Anyway, the talk was pretty interesting. He spoke about how engineers and designers succumb to the ‘seduction of interaction’ in trying to making their UI’s ‘look cool’. The point that he was making was that UI’s should strive for the least bit of interaction possible. No interaction is the best interaction.
This is not something that is really surprising, since this concept was present way back in classics such as Don Norman’s Design of Everyday Things (if you haven’t read this, and you’re a software engineer, read it now before you write another line of code). A good tool is almost invisible. The user doesn’t need to think about the tool when using it.

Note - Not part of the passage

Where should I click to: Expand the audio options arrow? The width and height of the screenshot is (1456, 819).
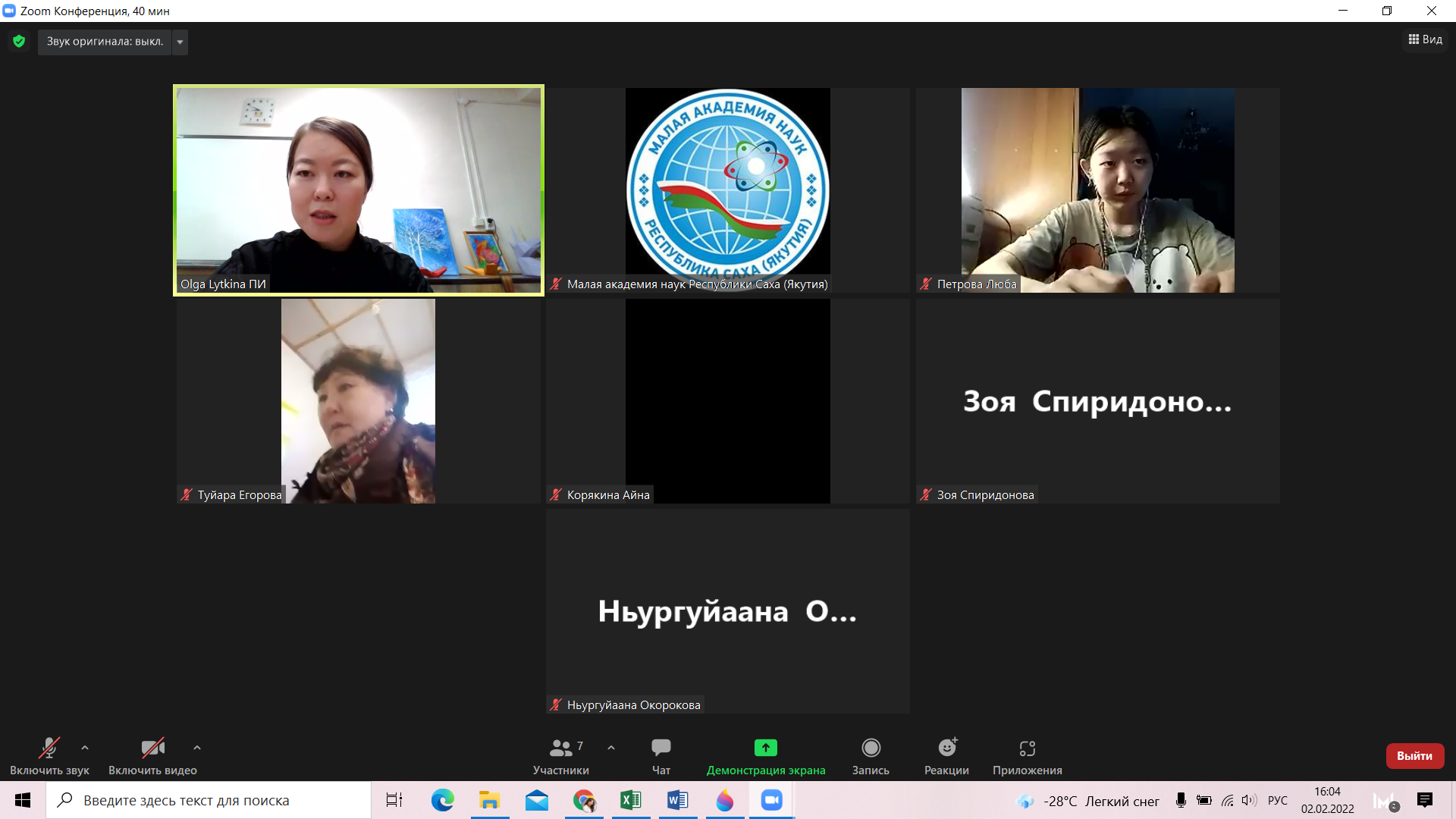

He showed off some pretty cool interaction concepts, some of which have already been implemented in existing features. I really liked the automatic loading of content in an RSS reader as the user scrolls down (its called ‘river of news’, go ahead and Google it for a demo). I thought it was a pretty good example of doing what the user wants without having them interact with the application, i.e. reducing interaction.
He also showed off Social Helix’s calendar (check it out, it’s pretty cool!), which has a pretty smart interaction design. Effective use of a simple zoom-in/zoom-out allows the user to access all events in the entire 21st century with a few simple mouse movements. He contrasts this with regular implementations of calendars (Google Calendar in specific) in which the number of clicks that you need to make to go to a certain date is directly proportional to how far away that date is from the current date on your calendar (which is sometimes a lot).
During the QA session he mentioned something that I’ve been studying/reading/working on a lot these days, which is to design an effective UI, you need to start really early in the project lifecycle. Usability needs to be addressed right from the requirements phase. I had meant on writing a few posts on this in time for World Usability Day (I’m exactly a week behind :p) for GreenWhite, but yet again I proved to myself how incredibly lazy I can be.
Anyway, check out Aza Raskin’s blog, its got some pretty interesting stuff. I’ve actually read some of his stuff up on ALA without knowing who he was. And I’m pretty sure he’s got a hand behind the cool stuff going on at Mozilla labs.